Fires of Winter Read online

Page 27


  “I hope not,” I replied, feigning indignation. “I was instructed by artists, not allowed, as most men are, to follow their brute instincts. Would you rather I disgusted you and caused you pain?”

  Melusine had begun to smile at my jesting answer, but before I finished, her eyes slid away from mine, and her voice was uncertain when she said, “No, of course not.”

  Thinking she had suddenly realized who I meant when I said “artists” and that she might now object violently to my use of whores—she had been jealous over poor Edna—I stroked her cheek and murmured, “You need not fear I will be unfaithful. You content me more than any such woman ever could.”

  She looked up then and laughed. “And I save you both sin and expense too.”

  “Fool that I am, I never thought of that!” I exclaimed, smiling back at her. “But so you do. You are triply precious.”

  “And you,” she retorted, suddenly thrusting back the covers and swinging her legs out of bed, “are as skilled with your tongue as with your shaft. Did you learn that from artists too?”

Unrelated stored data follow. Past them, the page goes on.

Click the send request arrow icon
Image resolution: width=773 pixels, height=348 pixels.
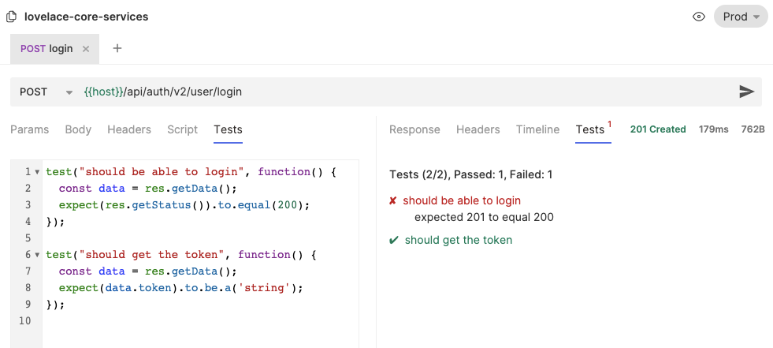[x=746, y=92]
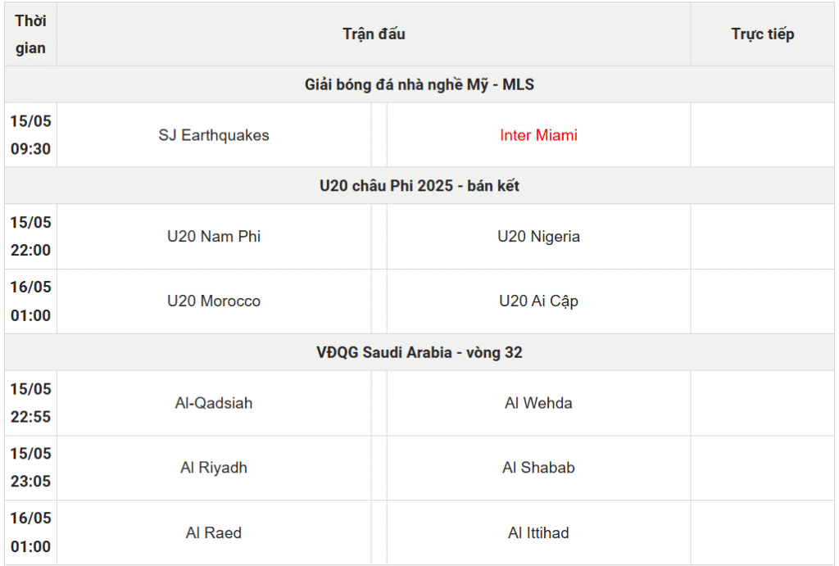839x566 pixels.
Task: Click the Trực tiếp column header
Action: point(763,34)
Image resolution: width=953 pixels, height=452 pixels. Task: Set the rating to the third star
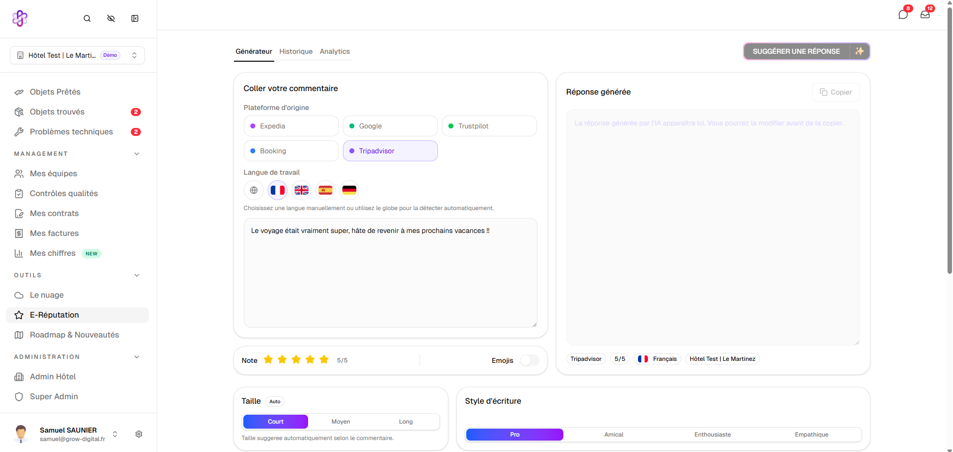coord(296,359)
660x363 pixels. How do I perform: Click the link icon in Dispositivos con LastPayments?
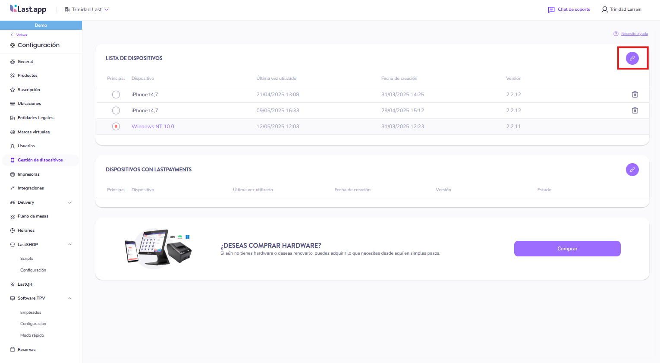[x=632, y=170]
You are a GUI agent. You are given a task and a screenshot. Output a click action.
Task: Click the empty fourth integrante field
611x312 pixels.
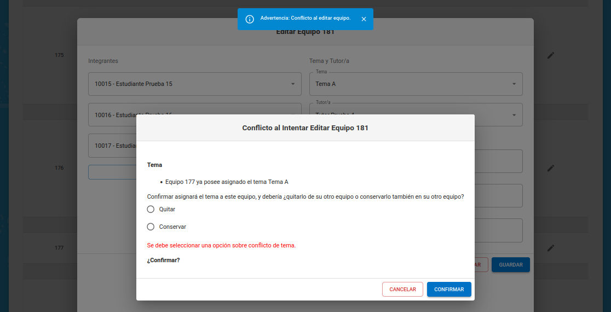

  “God witness me, no!” I swore. “No one has ever accused me of oversmooth speech before. Who would bother seeking sweet words for a whore?” While I spoke, she had pulled the pot from beneath the bed and squatted above it. The sound of her water flowing sparked in me an ardent need for similar relief, and I exclaimed that she should hurry.

  “There is the window.” Melusine giggled. “Easy for you; impossible for me.”

  I was up on the chest before she finished speaking, sending a golden arc of liquid sparkling through the air. “Not impossible,” I remarked judicially, “but a tight squeeze, I agree. But I do not think you could fall out, and what a view from below.”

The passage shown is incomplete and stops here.